*** Document text ***

Researchers have developed a technique that uses artificial intelligence to obtain medical images without costly or dangerous increases in doses of radiation.
The team from the Athinoula A. Martinos Center for Biomedical Imaging at Massachusetts General Hospital called their technique AUTOMAP (automated transform by manifold approximation) in the paper ‘Image reconstruction by domain-transform manifold learning’ published in the journal Nature.
“An essential part of the clinical imaging pipeline is image reconstruction, which transforms the raw data coming off the scanner into images for radiologists to evaluate,” says Bo Zhu, research fellow at the Martinos Center and first author.
“The conventional approach to image reconstruction uses a chain of handcrafted signal processing modules that require expert manual parameter tuning and often are unable to handle imperfections of the raw data, such as noise.”
The AUTOMAP system is taught to ‘see’ in the same way that humans are taught to see; the team promoted the growth of neural connections through repeated training using real-world examples, rather than directly programming the software. AUTOMAP also takes advantage of recent developments in neural network models, graphical processing units and the availability of large stores of data, all of which are integral to the function of an image-based AI.
AUTOMAP also produces images quickly enough that doctors can make real-time decisions about patients while they are still being scanned.
“Our AI approach is showing remarkable improvements in accuracy and noise reduction and thus can advance a wide range of applications,” said Matt Rosen, senior author of the study, director of the Low-field MRI and Hyperpolarized Media Laboratory and co-director of the Center for Machine Learning at the Martinos Centre.
The technique could also aid in advancing other AI applications, many of which are based on clinical imaging and computer-aided diagnostics.
“We’re incredibly excited to have the opportunity to roll this out into the clinical space where AUTOMAP can work together with inexpensive GPU-accelerated computers to improve clinical imaging and outcomes,” said Rosen.

*** End of Document text ***
*** Dataset ***

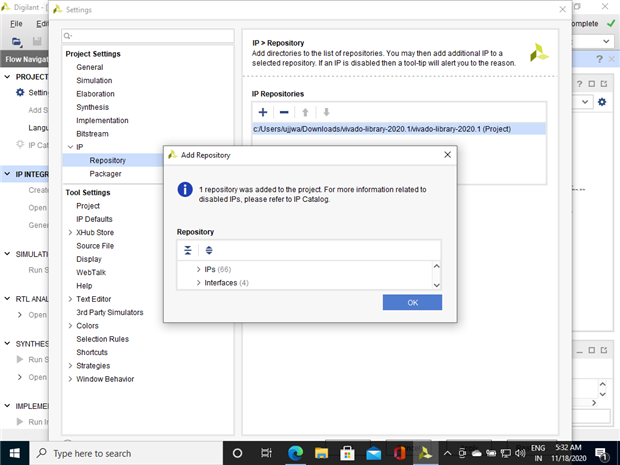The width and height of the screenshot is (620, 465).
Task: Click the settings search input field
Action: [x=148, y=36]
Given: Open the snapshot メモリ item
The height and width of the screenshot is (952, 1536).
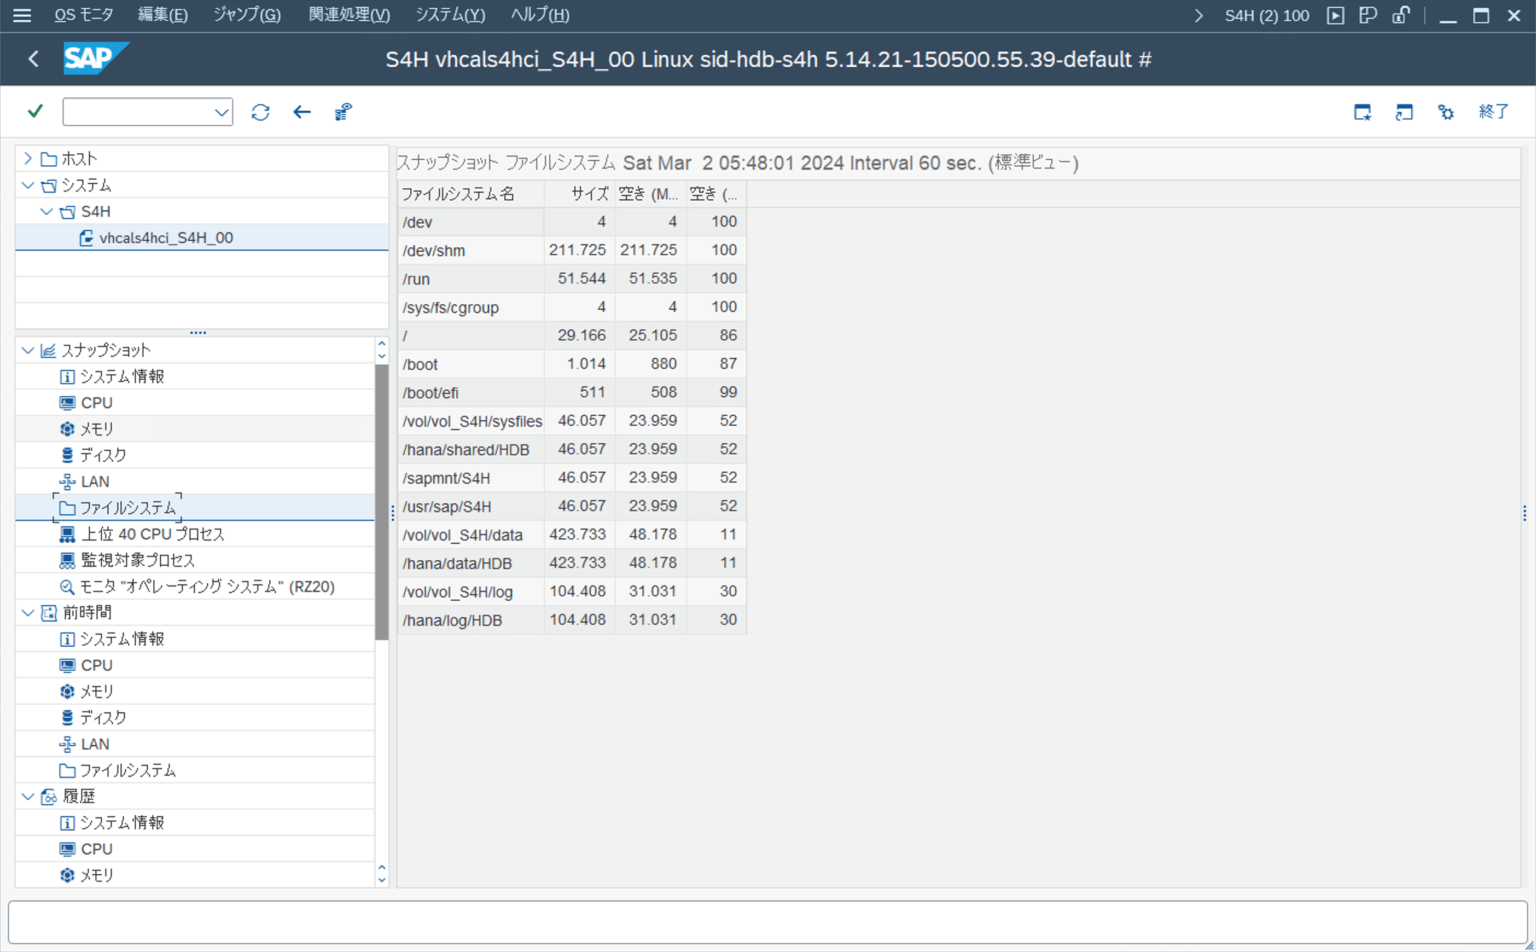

*** End of Dataset ***

## What to do
In the AUTOMAP article, change "radiologists" to "clinicians" and give everything from "The team from" down to "and first author.". The records have no connection to the text.

## Response area
The team from the Athinoula A. Martinos Center for Biomedical Imaging at Massachusetts General Hospital called their technique AUTOMAP (automated transform by manifold approximation) in the paper ‘Image reconstruction by domain-transform manifold learning’ published in the journal Nature.
“An essential part of the clinical imaging pipeline is image reconstruction, which transforms the raw data coming off the scanner into images for clinicians to evaluate,” says Bo Zhu, research fellow at the Martinos Center and first author.